Jesus summarizes the crux of this entire ordeal when He chooses to find and speak with the man whose sight had been restored. He plainly tells the man that not only has he seen the “Son of Man” with his eyes but he has also “seen” Him with his heart through his belief. Jesus makes a meaningful statement of His mission on Earth in v.39, “Jesus said, “For judgment I have come into this world, so that the blind will see and those who see will become blind.”” The “blind” in this portion of Jesus’ talk are the spiritually blind and He is plainly saying that the spiritually lost will believe in Him and “see” the truth where as those who claim to be spiritually aware (those steeped in Jewish laws and customs) are actually blind to who Jesus really is.
There is an abundance of theological meaning in this entire verse but I feel that sometimes we get so drawn into trying to find the deep theological meaning we miss the fact that the truth is plainly in front of our face. This is exactly what Jesus is trying to impart through this entire scene. Jesus was in front of them, doing miracles that only someone that is from God could do, yet they insisted on looking more at the in-depth theological meaning that they insisted came from Moses and Moses alone.
None of us will ever be able to say that we walked with Jesus in this world.
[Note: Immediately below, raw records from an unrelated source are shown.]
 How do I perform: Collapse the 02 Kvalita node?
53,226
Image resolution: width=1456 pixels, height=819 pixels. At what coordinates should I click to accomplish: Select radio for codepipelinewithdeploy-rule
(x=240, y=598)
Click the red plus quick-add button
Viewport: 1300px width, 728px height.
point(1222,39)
None of us will ever be able to say that we looked upon His face and sat at the foot of His teachings (at least in this world). But Jesus is letting us know, as He has through numerous other encounters within the book of John, that believing without seeing is the true test of faith. Just like this blind man we must all believe with our hearts, not our eyes. In today’s culture if we focus on trying to believe that what we see is “the truth” we will find ourselves on that wide path to destruction. We must instead turn away from what the world places in front of us and choose to believe in the Jesus we cannot see. The world would have us to believe that this is counter-intuitive but having been one of those people who “bought” what the world was selling for far too long I choose to believe in the invisible, all-knowing, all-powerful God of the Bible and His Son Jesus who died to free me from the shackles that bound me.
My prayer for you today is for you to look away from the things the world is “selling” and look more closely at the fully-man but fully-God Jesus of Nazareth. Seek His face daily and strive to bring Him glory with your life.